Actually, you can simply convert int value to 4 byte array using the below statement.

return ByteBuffer.allocate(4).putInt(intVal).array();

But before implementing this, first have a look at the documentation of ByteBuffer, especially on the order method.

In order to understand the left shift & right shift, go to this StackOverflow answer: Java: right shift on negative number

Shishir

Use a ByteBuffer:

public static byte[] intToBytes(final int i)
{
    return ByteBuffer.allocate(4).putInt(i).array();
}

public static int bytesToInt(final byte[] b)
{
    return ByteBuffer.wrap(b).getInt();
}

Note that the default ordering is big endian. This is the JVM's, and also network, byte order.

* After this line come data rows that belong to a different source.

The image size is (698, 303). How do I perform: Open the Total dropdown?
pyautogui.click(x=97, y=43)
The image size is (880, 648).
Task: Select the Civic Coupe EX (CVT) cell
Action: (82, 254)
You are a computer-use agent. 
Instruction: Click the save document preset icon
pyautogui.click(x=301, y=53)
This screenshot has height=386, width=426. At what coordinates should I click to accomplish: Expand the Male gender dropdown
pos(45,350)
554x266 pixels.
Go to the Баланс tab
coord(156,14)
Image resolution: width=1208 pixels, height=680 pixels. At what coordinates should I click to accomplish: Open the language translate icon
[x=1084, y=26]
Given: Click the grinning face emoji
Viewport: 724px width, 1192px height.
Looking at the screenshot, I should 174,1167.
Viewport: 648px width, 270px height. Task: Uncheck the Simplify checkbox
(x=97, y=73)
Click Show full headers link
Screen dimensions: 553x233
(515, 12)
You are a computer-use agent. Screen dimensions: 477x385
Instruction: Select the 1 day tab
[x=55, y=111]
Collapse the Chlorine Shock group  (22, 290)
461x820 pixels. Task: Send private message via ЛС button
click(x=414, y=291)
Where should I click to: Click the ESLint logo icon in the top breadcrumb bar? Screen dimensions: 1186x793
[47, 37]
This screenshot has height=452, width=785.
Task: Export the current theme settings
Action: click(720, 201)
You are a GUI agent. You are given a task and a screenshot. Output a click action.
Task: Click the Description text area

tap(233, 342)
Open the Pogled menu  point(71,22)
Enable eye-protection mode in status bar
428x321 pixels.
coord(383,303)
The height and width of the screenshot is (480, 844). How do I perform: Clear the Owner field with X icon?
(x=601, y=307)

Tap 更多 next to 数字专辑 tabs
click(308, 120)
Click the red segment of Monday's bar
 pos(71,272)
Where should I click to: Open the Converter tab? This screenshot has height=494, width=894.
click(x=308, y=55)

Things to know to understand that code:

• int to byte conversion cuts off the 3 most significant bytes of the int.
• Shifts
• Bitmasks
• When you hard-code the value 0xFF it's actually an int (0x000000FF). You & the bytes with it to get rid of the leading 1's you get in signed byte-to-int conversion when the byte is negative (has a 1 in the most significant bit).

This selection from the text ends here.